Selon Me Laouini, l’ancien système fonctionne encore comme si de rien n’était. Selon lui, c’est même pire qu’avant. «Celui qui décide à la place du procureur de la République, c’est l’actuel ministre de la Justice. Ce dernier agit, bien sûr, sur décision du Premier ministre qui, à son tour, n’agit pas seul. Car, derrière M. Caïd Essebsi, le président par intérim...», accuse le jeune avocat qui, après l’avalanche de libérations des symboles de l’ancien régime, commence à avoir des doutes sérieux sur les agissements des uns et des autres.
Anguille sous roche
L’avocat se veut avant tout citoyen et militant des droits de l’homme et il dit non à ce qui se passe actuellement. Le cas de Saïda Agrebi le rend fou de rage. Il lance un cri d’alarme contre ceux qui continuent à faire le beau et le mauvais temps au ministère de la Justice. Il s’emporte: «Est-il possible de voir aujourd’hui Samir Feriani derrière les barreaux rien que pour avoir exprimé une opinion? Est-il possible de voir des manifestants pacifiques arrêtés et traînés dans la boue et conduits par la force dans les casernes de l’armée?».

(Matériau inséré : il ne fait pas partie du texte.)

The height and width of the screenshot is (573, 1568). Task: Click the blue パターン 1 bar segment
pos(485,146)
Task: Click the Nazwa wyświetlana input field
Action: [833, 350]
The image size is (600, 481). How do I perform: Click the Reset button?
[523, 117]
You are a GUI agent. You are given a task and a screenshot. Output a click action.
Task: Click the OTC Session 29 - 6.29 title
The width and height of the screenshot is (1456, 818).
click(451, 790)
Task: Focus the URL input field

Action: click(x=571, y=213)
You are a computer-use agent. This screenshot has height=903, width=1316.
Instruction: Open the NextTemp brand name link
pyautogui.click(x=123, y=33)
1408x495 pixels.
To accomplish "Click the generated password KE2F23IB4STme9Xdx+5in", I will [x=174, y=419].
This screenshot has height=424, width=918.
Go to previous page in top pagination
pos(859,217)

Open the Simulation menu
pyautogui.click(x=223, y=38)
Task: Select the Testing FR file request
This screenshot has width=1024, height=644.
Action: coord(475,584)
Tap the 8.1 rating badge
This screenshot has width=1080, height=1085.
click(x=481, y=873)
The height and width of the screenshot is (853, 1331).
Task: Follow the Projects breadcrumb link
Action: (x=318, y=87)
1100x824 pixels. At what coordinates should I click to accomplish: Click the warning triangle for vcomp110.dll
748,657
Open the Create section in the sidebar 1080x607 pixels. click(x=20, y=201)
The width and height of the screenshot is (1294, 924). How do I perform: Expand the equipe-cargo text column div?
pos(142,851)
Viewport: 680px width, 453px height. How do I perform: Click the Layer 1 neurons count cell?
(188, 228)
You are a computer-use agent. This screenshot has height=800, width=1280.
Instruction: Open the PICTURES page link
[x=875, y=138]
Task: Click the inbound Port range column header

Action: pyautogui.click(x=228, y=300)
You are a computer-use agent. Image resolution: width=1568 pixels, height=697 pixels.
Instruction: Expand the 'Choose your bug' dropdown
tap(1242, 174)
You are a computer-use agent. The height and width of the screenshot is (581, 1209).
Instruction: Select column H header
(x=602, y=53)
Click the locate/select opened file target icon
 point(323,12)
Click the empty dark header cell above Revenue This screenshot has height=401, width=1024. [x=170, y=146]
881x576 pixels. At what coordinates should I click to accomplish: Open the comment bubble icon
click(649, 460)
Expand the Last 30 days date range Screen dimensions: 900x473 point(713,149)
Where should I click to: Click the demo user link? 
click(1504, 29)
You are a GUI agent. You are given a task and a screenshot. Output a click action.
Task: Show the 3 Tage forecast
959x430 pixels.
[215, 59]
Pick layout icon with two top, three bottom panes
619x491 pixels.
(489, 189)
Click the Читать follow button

«Le monde est vraiment à l’envers», déplore-t-il. Furieux, Me Laouini évoque les rapports du ministère des Finances sur les abus commis par Saïda Agrebi dans la gestion de l’Association tunisienne des mères (Atm), dont elle était présidente jusqu’au 14 janvier dernier. «Mais pourquoi l’a-t-on laissée partir cette femme alors qu’elle encourt, au vu des charges pouvant être retenues contre elle, de 50 à 60 ans de prison ? », se demande Me Laouini. Il ajoute: «Ce sont des instructions de l’Etat. Nous connaissons tous ceux qui ont fait le complot contre les journalistes, ceux qui ont arrêté des étudiants. Nous connaissons ces juges, un à un. Ce sont les juges qui étaient au service des Trabelsi, et qui agissent aujourd’hui selon les instructions du gouvernement».
Selon l’avocat, le gouvernement par intérim fait tout pour protéger les symboles de la corruption. «Il n’y pas même pas un parlement légitime auquel il rend des comptes. Il agit en toute liberté et se permet tout», dit-il. «Ce que je vous dis là, c’est la conclusion de 7 mois d’observation. Voilà ce que nous pensons, le 5 août 2011, de notre justice», ajoute-t-il. Que faire ?
L’observatoire des élections de 2004 e 2009 à la barre
Pour les quatre avocats, il est encore possible de réagir. Comment? Me Laouini, Me Safraoui, Me El Bassi et leur consoeur Soumaya Abderrahman ont déjà pris contact avec des personnalités, des militants de l’Ugtt et de la société civile pour faire des pressions afin que la ne justice soit rendue. «Si on ne réagit pas à temps, on risque de reconstruire le pays sur des piliers minés par la corruption. Il est vrai que le Rcd est dissous, mais aujourd’hui, 80 partis sont nés de ce parti», disent les 25, qui promettent de ne pas s’arrêter là. Bientôt, le groupe va porter plainte contre les membres de l’Observatoire des élections de 2004 et 2009.
«Ils sont des ministres, des gouverneurs et à leur tête un avocat, oui un avocat. Pour vous dire que dans notre structure, des avocats et des juges et autres collabos de l’ancien régime et à chacun ses propres intérêts. Le dossier des élections truquées sera bientôt dévoilé», lance Me laouini. Pour lui et ses confrères, il était temps pour dévoiler et poursuivre ces personnes grandement impliquées dans l’ancien système. «Ceci est un signal pour que le prochain parti qui va gouverner le pays et qui souhaite être dans la continuité de l’ancien système en cousant une ‘‘jebba’’ à sa mesure soit averti. Nous voulons mettre en garde les politiques», a-t-il conclu.